Blue Jobs and Happy Hours

On Thursday The WTIT Blog does a meme called Thursday Thunks written by Berleen and Kimber. We had tried to refrain from adding a third meme as a feature. This meme is similar to both Saturday 9 and Sunday Stealing. Although, it is a bit crazier. We were both honored and terrified when we were asked to join in. And we have really enjoyed it. It now is one of our most popular freatures and one of our personal favorites! All the meme questions are in bold.

Thursday Thunks: Ouch, Denim, News and That Desert Island Question Again

This week we will answer some crazy questions brought to you by Berleen, the number one thousand twenty seven and the color of leaves in the fall.

1. My daughter (aka Demon #1) informed me the other day that her hugs were worth a million dollars. Would you give up hugs - giving and receiving - for the rest of your life, for a million dollars? I am a guy. We'd give up hugs for a lots less than a million. Just for the sole reason that it would cut down on foreplay and move things on to the main event.

2. Have you ever been bitten by a member of the canine family? I was bitten by a woman who liked biting in her foreplay. As I remember it, she was really not all that pretty. But whether she was an actual member of the canine family, I really don't remember.

3. What is your favorite color of jeans? Blue jobs.

4. What is something that has changed in public schools that you wish was the norm when you were in school? There is a greater understanding that using nicknames for sports teams that use terms for Native Americans is an absurd practice. I remember at an early age, say 10, that I asked my dad about it. I could not understand associating the names bears, lions, or eagles along with a team named either Indians or some other derivative. My dad just said I had a valid point, but that it was a long standing tradition.

5. What is your news source? Smoke signals. I really have always felt a kinship with Native Americans.

6. What sort of people do you think read your blog? I think on the average they are exceptionally bright. You have to read between the lines to realized that I'm just not some dummy that posts pictures of half dressed women. And the readers are 95% women. I've always said that I think that women enjoy trying to understand how men really think. And boyfriends and husbands just lie to placate them. Here they get the real deal, in a in-your-face fairly humorous type of way.
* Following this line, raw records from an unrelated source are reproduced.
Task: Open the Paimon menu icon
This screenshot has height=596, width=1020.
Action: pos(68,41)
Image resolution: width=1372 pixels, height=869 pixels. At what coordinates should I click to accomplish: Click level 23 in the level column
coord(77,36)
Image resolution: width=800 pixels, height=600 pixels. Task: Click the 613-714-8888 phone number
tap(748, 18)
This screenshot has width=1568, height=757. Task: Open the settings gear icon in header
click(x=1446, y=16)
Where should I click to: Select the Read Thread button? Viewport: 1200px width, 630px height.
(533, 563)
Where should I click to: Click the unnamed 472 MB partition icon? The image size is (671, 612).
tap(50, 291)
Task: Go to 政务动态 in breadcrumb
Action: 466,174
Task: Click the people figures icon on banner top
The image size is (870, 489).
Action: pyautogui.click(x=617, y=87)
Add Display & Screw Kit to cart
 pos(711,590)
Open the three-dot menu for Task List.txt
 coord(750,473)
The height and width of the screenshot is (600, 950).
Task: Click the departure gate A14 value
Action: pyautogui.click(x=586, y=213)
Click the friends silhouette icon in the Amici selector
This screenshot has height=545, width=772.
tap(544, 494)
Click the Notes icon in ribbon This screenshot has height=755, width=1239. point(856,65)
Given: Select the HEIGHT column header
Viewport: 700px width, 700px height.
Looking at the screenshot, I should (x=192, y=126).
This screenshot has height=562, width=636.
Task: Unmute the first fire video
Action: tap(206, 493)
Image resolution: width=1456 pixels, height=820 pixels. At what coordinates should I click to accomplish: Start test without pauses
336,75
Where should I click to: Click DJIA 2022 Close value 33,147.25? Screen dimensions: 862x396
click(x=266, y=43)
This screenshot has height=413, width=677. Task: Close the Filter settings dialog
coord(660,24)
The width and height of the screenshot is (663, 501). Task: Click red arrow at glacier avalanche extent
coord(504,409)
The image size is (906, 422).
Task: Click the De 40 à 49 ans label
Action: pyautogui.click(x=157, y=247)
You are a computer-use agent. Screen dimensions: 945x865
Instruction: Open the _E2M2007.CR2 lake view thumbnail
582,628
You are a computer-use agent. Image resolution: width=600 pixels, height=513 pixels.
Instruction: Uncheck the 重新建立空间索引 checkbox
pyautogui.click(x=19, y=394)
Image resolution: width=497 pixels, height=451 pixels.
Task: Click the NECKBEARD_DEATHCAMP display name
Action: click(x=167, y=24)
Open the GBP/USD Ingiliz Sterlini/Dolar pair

7. If I told you that I had a headache, you would say..........??? I'd say leave that excuse for your husband. Sex with a new guy takes them right away.

8. You go to a buffet style restaurant, what is the first food you put on your plate? Alpo.

9. If you were stranded on a desert island.... no, we aren't asking that again. Let's put a twist into this. Would you volunteer to be dropped off on a desert island, to be picked up in a month? And you don't get to bring those 3 items, either. Why on earth would anyone but a fucktard do that? What the fuck is the upside?

10. When the sun sets, what are you usually doing? Smirnoff. Everyone know the sun sets during happy hour.

That's your Thursday edition of
The Blogosphere's Most
Dangerous Blog.
WTIT: The Blog
will return with Dating Profiles.
Same time.
Same blog.

12 comments:

Anonymous said...

Awww...thanks for the "exceptionally bright" compliment Bud ;)

Happy Almost Thursday!!

Through Thick and Thin said...

woohooo fucktards and smirnoff. for some reason they seem to go together....

Stef H (Glitterbabe) said...

hey bud! i loved "blue jobs" and native americans (hubby is american indian) he always says.... if columbus was greeted by the indians when he "discovered" america, how did he get to discover it is the INDIANS GREETED HIM???? good point ya think?

also, hubby loved your smirnoff answer. so now you've got the both of us LOAO!

hugs,

Jodi said...

I mean really right Bud?? Why in the blue hell would someone choose to be dropped off on a deserted island for a month? I have better things to do. My luck some fucktard would be dropped off along with me and I'd have to try and ignore him for 30 days.

Amber said...

the upside, of course, is a wicked body tan and some well exfoliated skin.
The answer to #2 was awful, but totally hilarious!

I am Harriet said...

We have a real native collegiate sports team name issue here. All kinds of alumni money on both sides...
Gilligan rocks!


Have a great Thursday!

http://iamharriet.blogspot.com/2009/09/have-you-ever-been-bitten-by-member-of.html

shopannies said...

what great and inventive answers

LivingDeadNurse said...

leave your excuses for your hubby hehe..loved it

yea didn't think that was a smart idea for the island thing

Anonymous said...

LOL on Gilligan...he rocks. And smoke signals...that is the bomb :)

CarolinaDreamz said...

Seriously? Seriously. Your answers are always so entertaining. :)

~Heidi

Ria said...

Love your answers - #6 is very insightful!!

Becca said...

You really are right about your blog. It's very different from every other blog!